I’m a 44-year-old woman. I had my first driving lesson at 17, and readers, I’m still learning.
I hate driving. I’ve always hated driving. When I decided not to sit my test, age 17, it was as much an act of rebellion against the assumption I should drive as anything else. I was a contrary wee sod. Still am.
Another reason for not sitting my test back then was my chronic fear of failure.
After years of exams…
Having just spent five years obsessing about exam results at school, the idea of doing anything I might fail was anathema to me. And I thought I would fail my driving test.
Objectively, I was probably right. I’ve never been able to reverse without causing a major hazard, or confidently decide what to do at a junction.
When my eldest niece and nephew were born in the early noughties, I half-joked that they’d be driving before me.
Just over a year ago, my niece passed her test the day after I failed for the third time. I was absolutely raging. Not at her, I was proud of her. Raging at myself, and the test route in Glasgow that had three times defeated me.
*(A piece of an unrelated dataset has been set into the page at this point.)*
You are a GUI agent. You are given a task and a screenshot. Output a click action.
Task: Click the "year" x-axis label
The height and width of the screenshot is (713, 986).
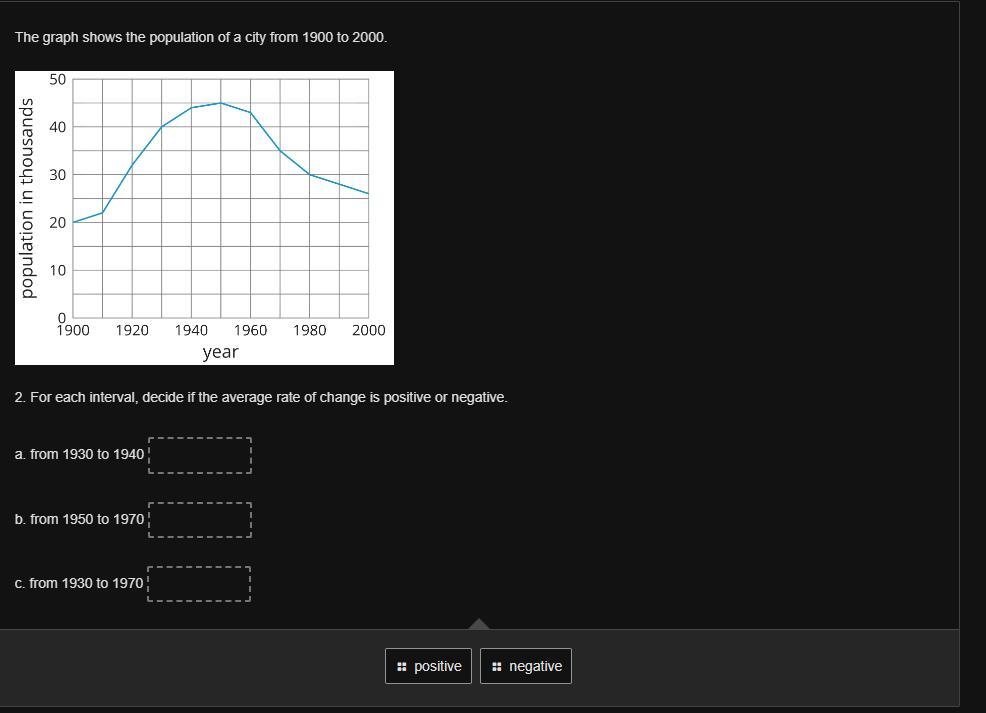pyautogui.click(x=220, y=352)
My parents kept encouraging me to book a test in Montrose, near where they live, but I couldn’t get a test in Montrose for love nor money.
Mission almost impossible
Pandemic backlogs have turned booking lessons and tests into mission almost impossible.
But even though I like to think Glasgow test routes are harder than the Montrose route, I reminded my parents that the last time I failed on reverse parking and it wouldn’t have made any difference if I’d been in Glasgow or on the Isle of Eigg.
The other day my eldest nephew passed his test, first time round, with flying colours. I wasn’t raging at all this time (it’s been over a year since I failed a test, so it’s not quite so raw).
I’m just proud of him, and sort of pleased that my joke from 2003 about them both passing before me came true.
The satisfaction of a good ‘long game’ joke, paid off 20 years later, does somewhat take the sting out of failing to have a driving license 27 years after my first lesson.
However, my youngest nephew will be old enough to sit his test in five years’ time and if I’m still learning to drive by that point, I might strain to see the funny side.
Fingers crossed it won’t come to that…
For test number four, I’ve changed things up a bit. Well, I didn’t have much choice. My previous instructor, who saw me through three failures, ‘retired’ – that’s what he’s told me anyway.
I half expect to see him still taking people out, people his very good instruction would not be wasted on.
A blacklist?
I couldn’t find another instructor for ages – in dark moments I wondered if I was on some kind of blacklist, like pubwatch: ‘do not let this woman in your car’.
But finally, I did find a new instructor, Graeme. And a new test route, East Kilbride.